PROBLEM DESCRIPTION | Repeat exactly the lines that begin at the one containing "Where should I" and end at the final line of the records; include no pictures and nothing else.
[DATA SUPPLIED]
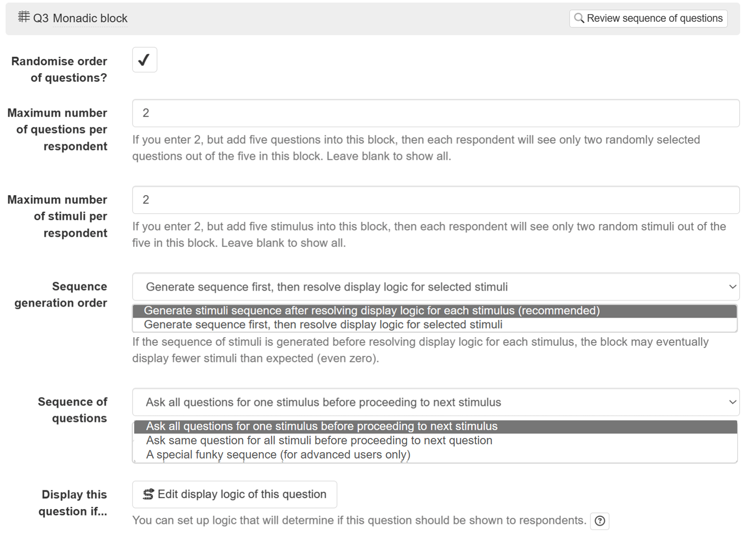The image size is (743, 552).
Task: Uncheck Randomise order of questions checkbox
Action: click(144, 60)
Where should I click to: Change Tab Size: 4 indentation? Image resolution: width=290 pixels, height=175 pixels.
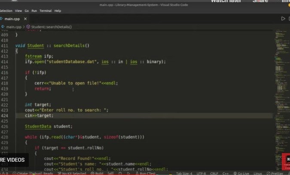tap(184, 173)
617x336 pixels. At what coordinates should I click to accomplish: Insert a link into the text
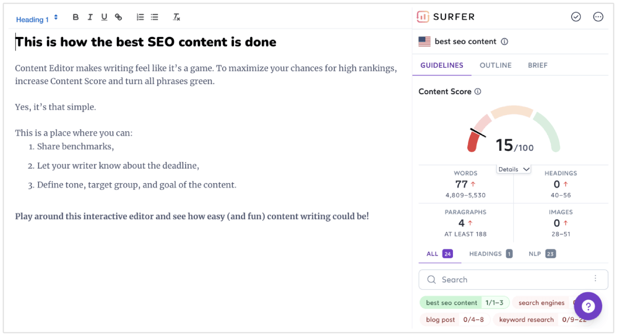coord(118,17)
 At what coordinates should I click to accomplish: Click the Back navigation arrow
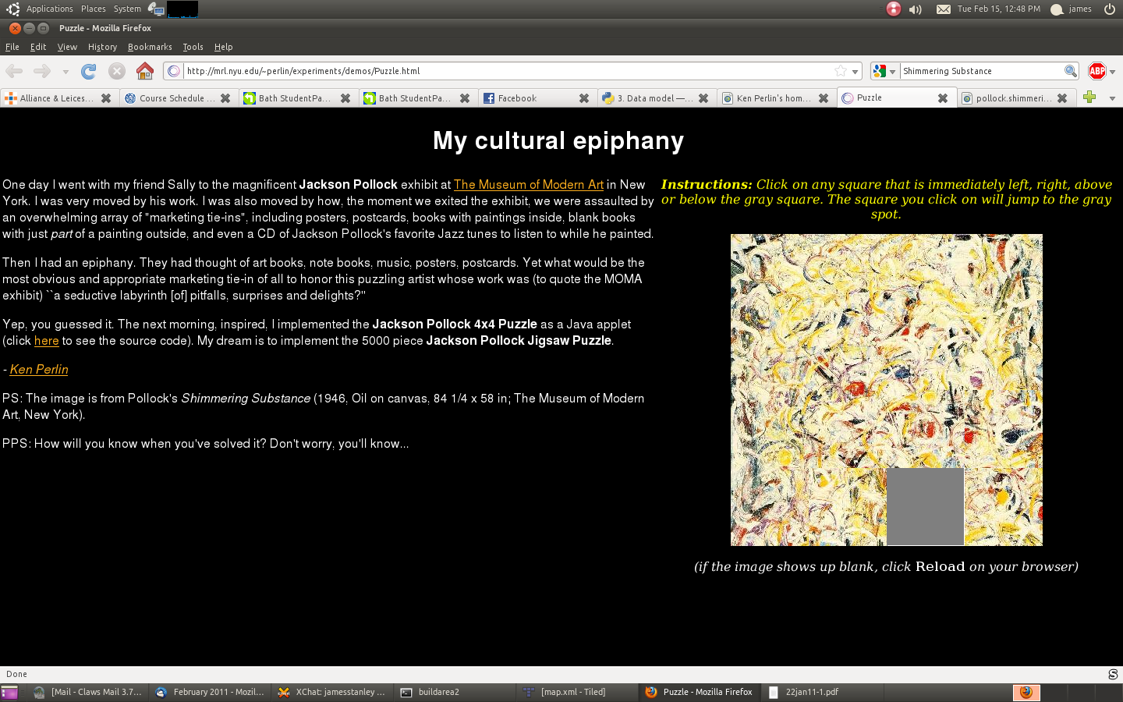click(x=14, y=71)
[/DATA SUPPLIED]
OUTPUT FOR THIS EXERCISE |
Where should I click to: Change Tab Size: 4 indentation? Image resolution: width=290 pixels, height=175 pixels.
tap(184, 173)
617x336 pixels. At what coordinates should I click to accomplish: Insert a link into the text
coord(118,17)
 At what coordinates should I click to accomplish: Click the Back navigation arrow
click(x=14, y=71)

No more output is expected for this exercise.